Pengantar: Penafsiran Kementerian Agama dalam QS. al-Aẖzâb/33: 3
- al-Aẖzâb/33: 3 merupakan ayat utama yang diangkat oleh Kementerian Agama dalam merekonstruksi pemaknaan tentang peran perempuan di ranah publik atau bidang sosial.
“Dan hendaklah kamu tetap di rumahmu dan janganlah kamu berhias dan (bertingkah laku) seperti orang-orang jahiliyah yang dahulu, dan laksanakanlah salat, tunaikanlah zakat dan taatilah Allah dan Rasul-Nya. Sesungguhnya Allah bermaksud hendak menghilangkan dosa dari kamu, wahai ahl al-bait dan membersihkan kamu sebersih-bersihnya. (QS. al-Aẖzâb/33: 3)
Dengan mengutip sejumlah pendapat ulama dan mufasir, penulis Tafsir Al-Qur’an Tematik sampai pada kesimpulan bahwa QS. al-Aẖzâb/33: 3 tidaklah cocok dikatakan sebagai penghambat kaum perempuan untuk berkiprah di ruang publik (di luar rumah).
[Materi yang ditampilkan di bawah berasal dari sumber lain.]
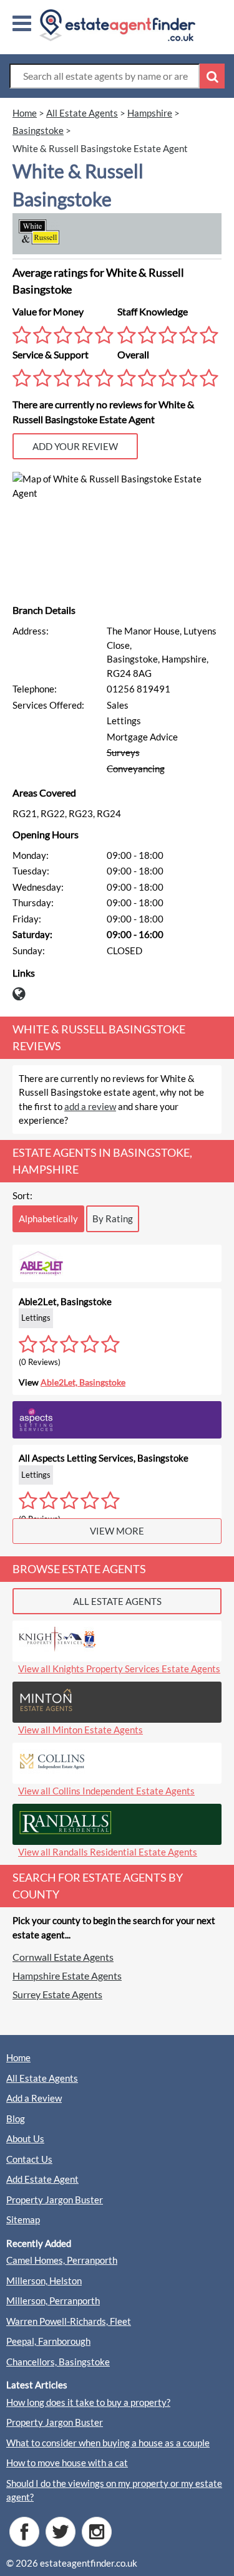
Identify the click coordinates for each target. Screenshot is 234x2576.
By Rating (112, 1218)
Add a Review (34, 2098)
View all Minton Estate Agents (80, 1729)
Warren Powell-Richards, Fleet (68, 2321)
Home (18, 2057)
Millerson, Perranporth (53, 2300)
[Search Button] (212, 76)
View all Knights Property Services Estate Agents (119, 1668)
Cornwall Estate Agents (63, 1957)
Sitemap (23, 2219)
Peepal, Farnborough (48, 2341)
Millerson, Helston (44, 2280)
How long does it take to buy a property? (88, 2402)
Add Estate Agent (42, 2179)
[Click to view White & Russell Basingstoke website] (22, 996)
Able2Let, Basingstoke (83, 1382)
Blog (15, 2118)
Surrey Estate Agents (57, 1994)
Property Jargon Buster (54, 2199)
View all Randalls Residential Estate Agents (107, 1851)
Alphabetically (48, 1218)
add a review (90, 1106)
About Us (25, 2138)
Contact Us (29, 2159)
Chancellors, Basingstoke (58, 2361)
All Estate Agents (42, 2078)
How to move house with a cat (67, 2462)
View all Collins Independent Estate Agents (106, 1790)
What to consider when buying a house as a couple (108, 2442)
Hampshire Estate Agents (67, 1975)
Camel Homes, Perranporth (61, 2260)
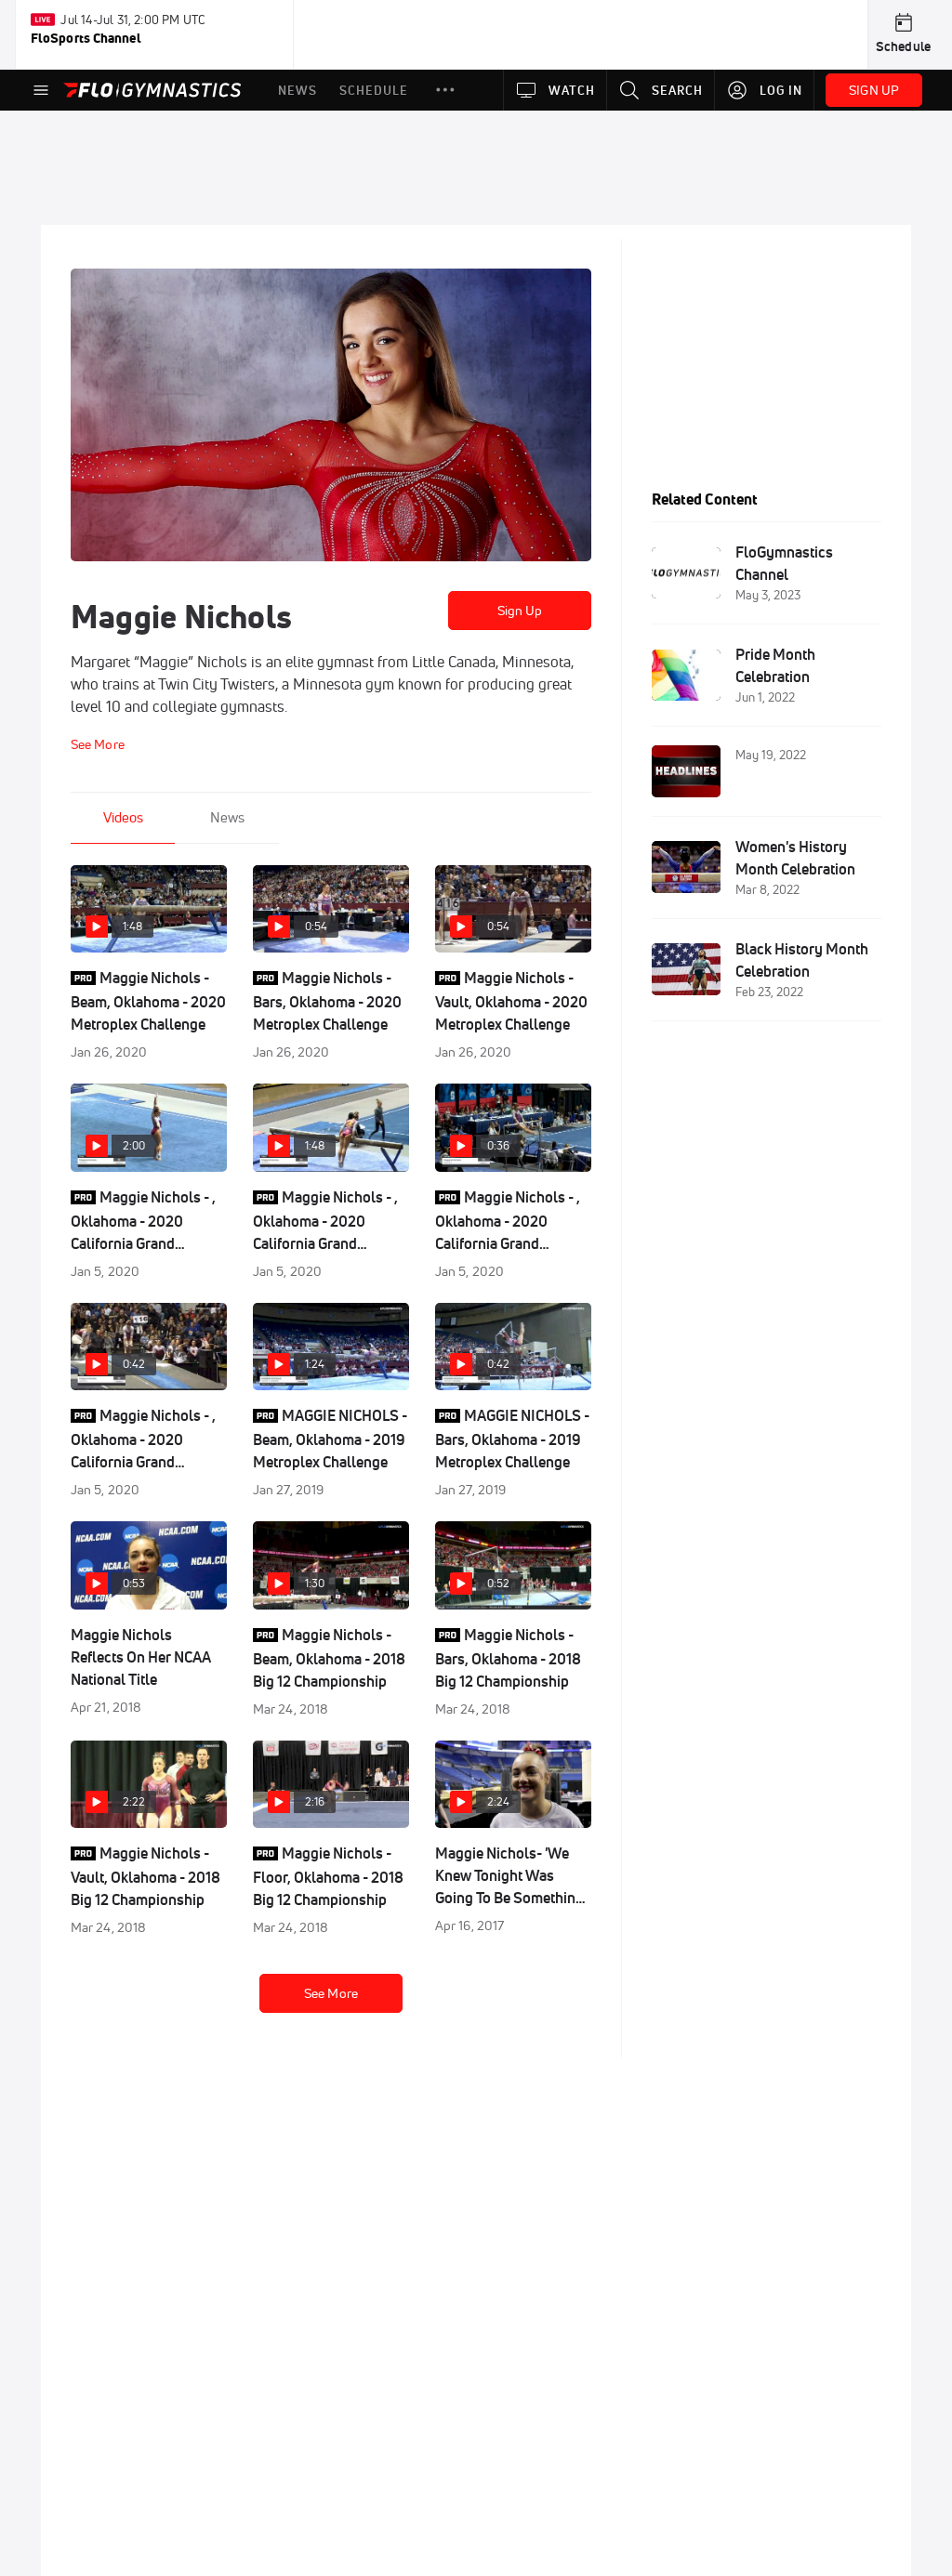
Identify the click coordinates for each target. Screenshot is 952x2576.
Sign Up (520, 610)
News (227, 817)
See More (331, 1993)
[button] (445, 90)
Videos (123, 817)
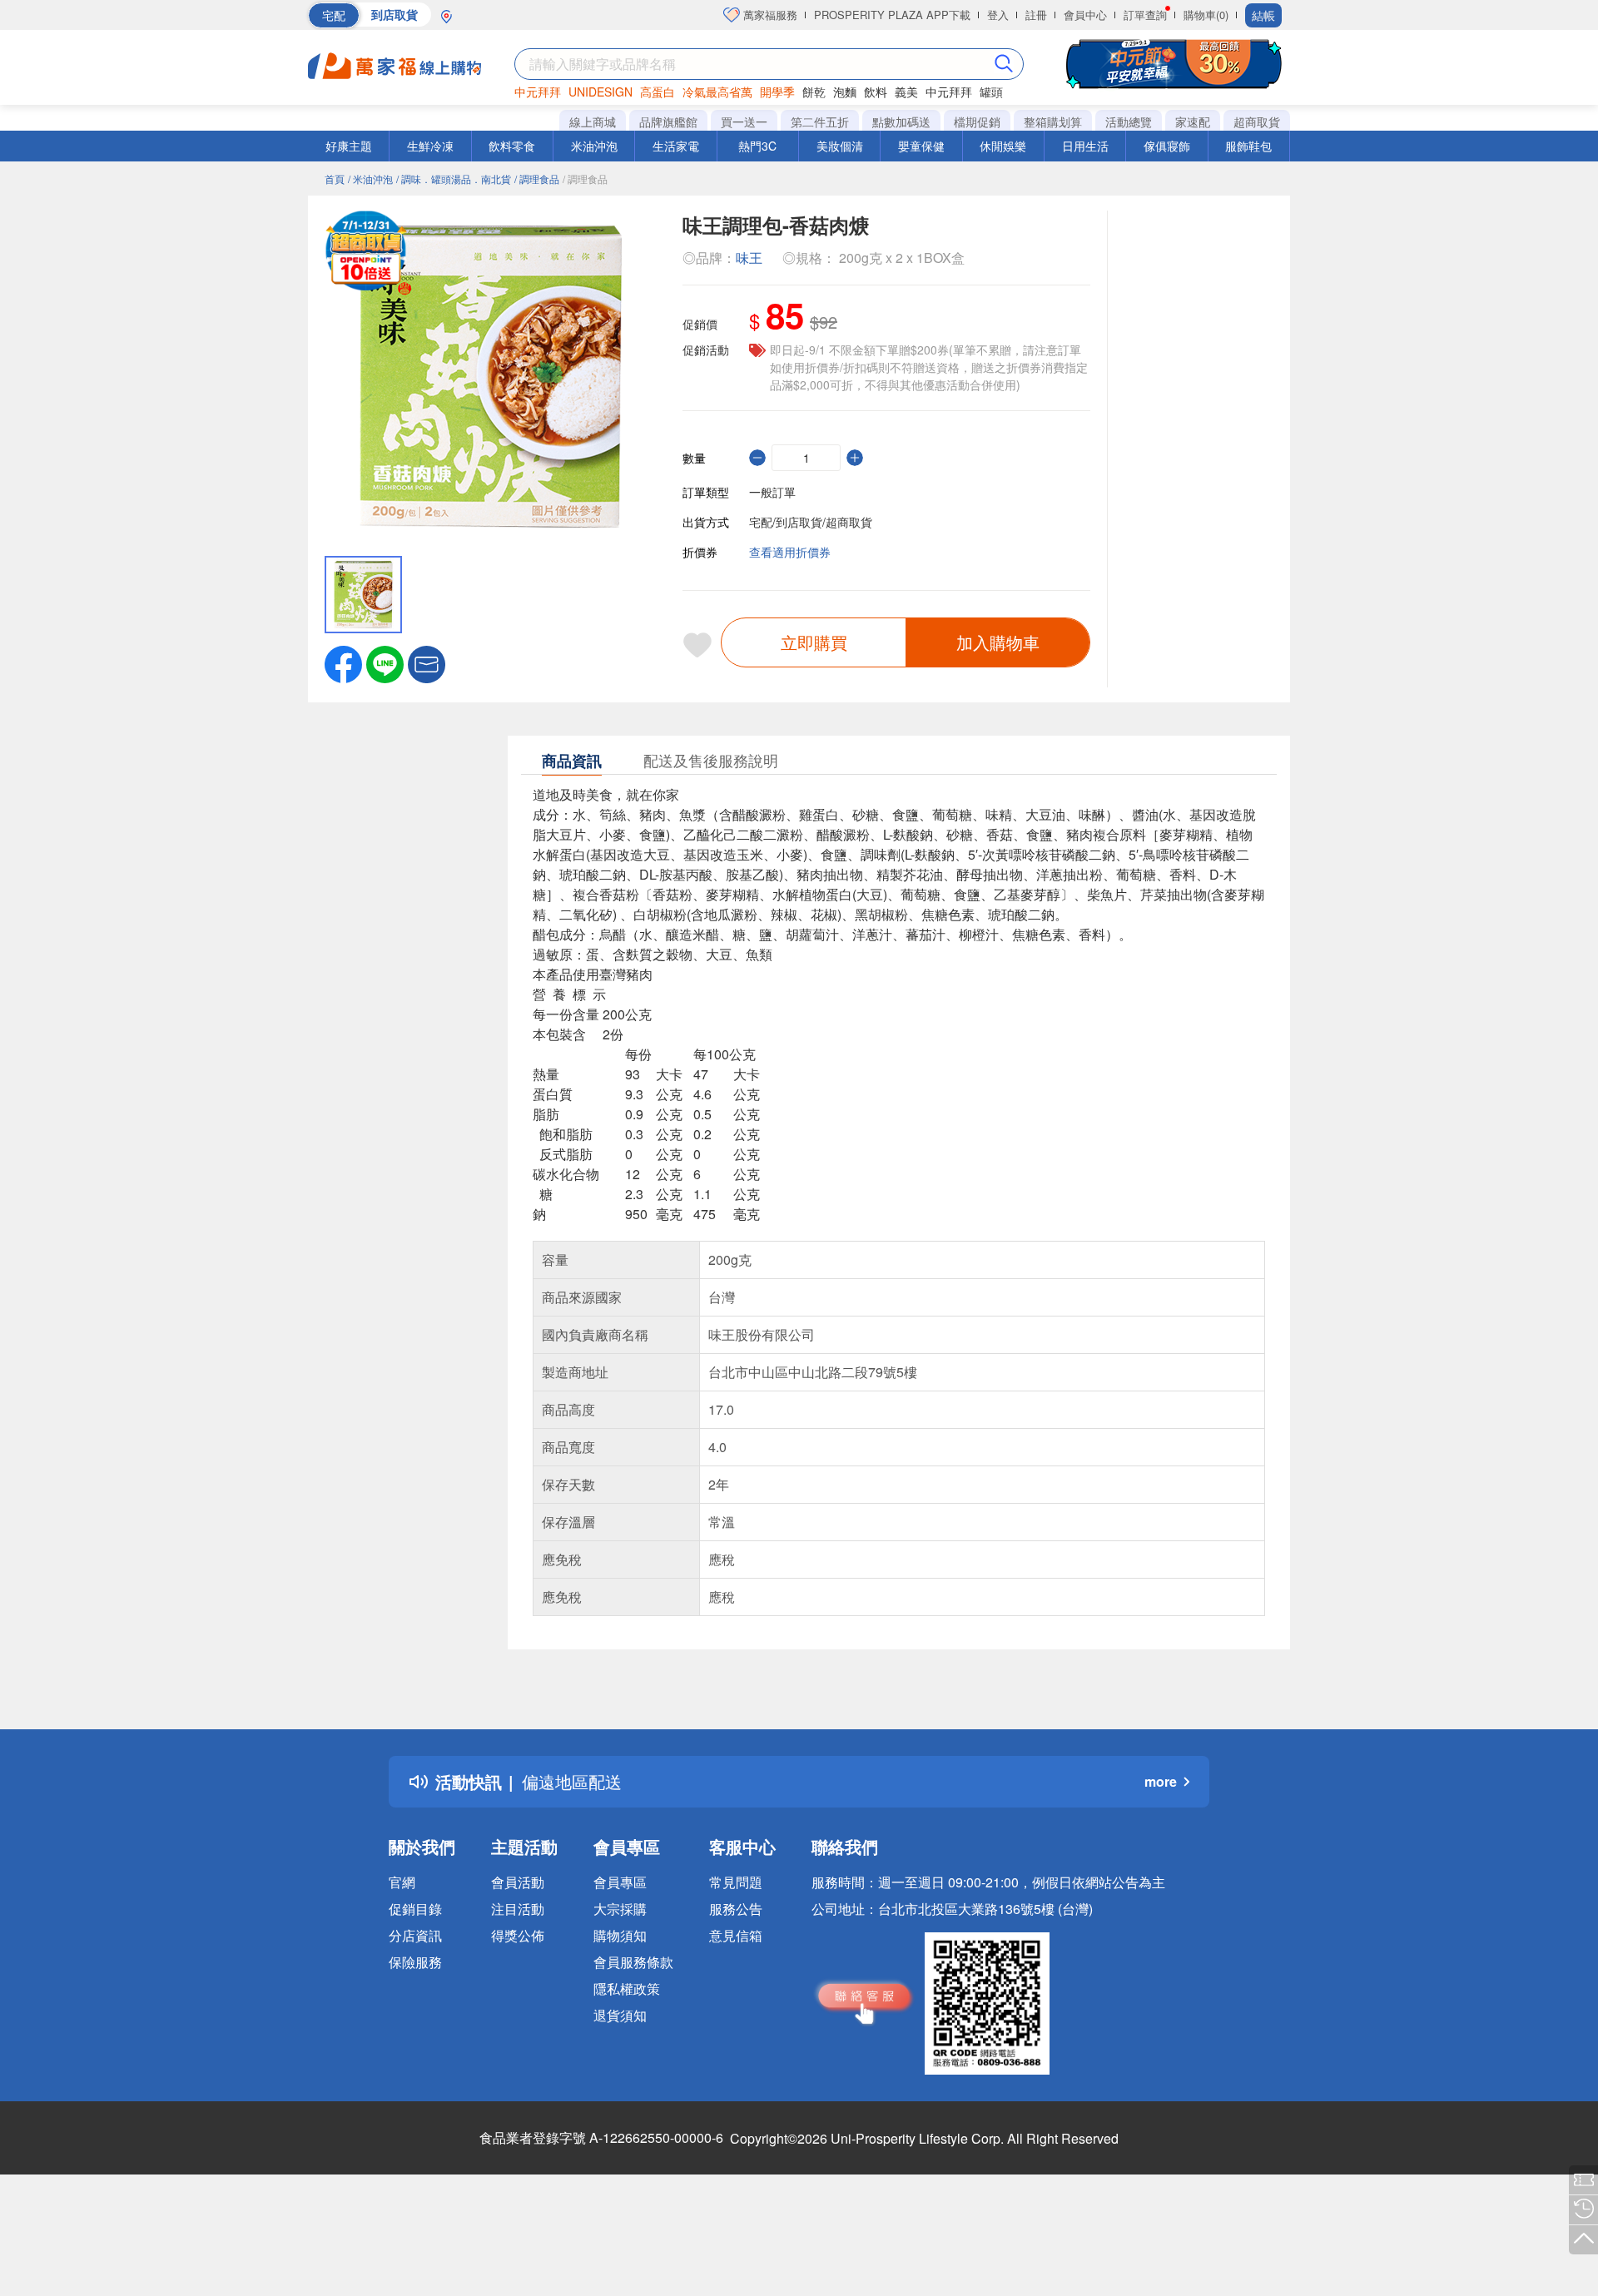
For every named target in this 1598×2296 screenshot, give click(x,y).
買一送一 (744, 121)
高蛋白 (657, 91)
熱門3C (757, 145)
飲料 (875, 91)
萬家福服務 (768, 14)
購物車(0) (1206, 14)
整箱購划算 (1053, 121)
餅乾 (814, 91)
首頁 (335, 178)
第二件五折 (820, 121)
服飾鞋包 (1248, 145)
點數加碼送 (901, 121)
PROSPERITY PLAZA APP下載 (892, 14)
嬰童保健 (921, 145)
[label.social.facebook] (343, 662)
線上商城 (592, 121)
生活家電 (676, 145)
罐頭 (991, 91)
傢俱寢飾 (1167, 145)
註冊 (1036, 14)
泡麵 (844, 91)
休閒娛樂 (1003, 145)
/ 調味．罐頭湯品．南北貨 (453, 178)
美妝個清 (839, 145)
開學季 (777, 91)
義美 (906, 91)
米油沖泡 (594, 145)
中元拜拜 (537, 91)
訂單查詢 (1145, 14)
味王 (749, 257)
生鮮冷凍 (430, 145)
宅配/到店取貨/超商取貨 (810, 521)
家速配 (1192, 121)
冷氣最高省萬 (717, 91)
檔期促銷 (977, 121)
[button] (426, 662)
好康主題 (348, 145)
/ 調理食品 (536, 178)
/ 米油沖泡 (370, 178)
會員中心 (1085, 14)
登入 (998, 14)
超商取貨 (1256, 121)
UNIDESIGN (600, 91)
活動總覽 (1128, 121)
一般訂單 (772, 491)
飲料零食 (512, 145)
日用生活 (1085, 145)
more (1160, 1781)
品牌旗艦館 (668, 121)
Disertakan pula beberapa alasan lainnya dalam Al-Qur’an yang menyatakan dorongan bagi semua kalangan untuk melakukan amal saleh dan bermanfaat (QS. al-Mulk/67: 2 tentang keniscayaan bekerja bagi manusia dan QS. al-Nisâ’/4: 32 tentang kesempatan berperstasi bagi laki-laki dan perempuan) dan kewajiban menuntut ilmu bagi setiap manusia (QS. al-‘Alaq/96: 1-5 tentang wahyu pertama yang berupa anjuran untuk memperoleh ilmu pengetahuan, QS. al-Baqarah/2: 30-31 tentang tugas khalifah yang membutuhkan ilmu pengetahuan, QS. Ṭâhâ/20: 114 tentang do’a agar senantiasa ditambahkan ilmu pengetahuan, dan sejumlah ayat pendukung lainnya) (Departemen Agama RI, 2009: 127-149).
Alih-alih untuk mendomestikasi perempuan –yang justru akan menjadi pandangan kontra produktif dengan nilai-nilai Al-Qur’an di atas jika berlaku demikian –QS. al-Aẖzâb/33: 3 lebih tepat dimaknai sebagai ajaran bahwa tugas pokok seong istri (perempuan) pada dasarnya ialah mengurus rumah tangga, sedangkan suami (laki-laki) diwajibkan untuk mencari nafkah. Maka menurut penulis tafsir, tidak terdapat larangan bagi perempuan untuk bekerja di luar rumah, ketika pekerjaan utamanya sebagai pengurus rumah tangga telah tertunaikan dengan baik (Departemen Agama RI, 2009: 131).
Tampak problem yang diapungkan oleh Kementerian Agama tidaklah berada pada kebolehan atau tidaknya perempuan untuk bekerja di luar rumah, melainkan terpenuhi atau tidaknya tugas utama yang telah disebutkan. Dengan kata lain, bekerja di luar rumah/ranah publik hanyalah tugas sampingan bagi perempuan –yang memang sangat dianjurkan –akan tetapi terdapat S&K yang berlaku.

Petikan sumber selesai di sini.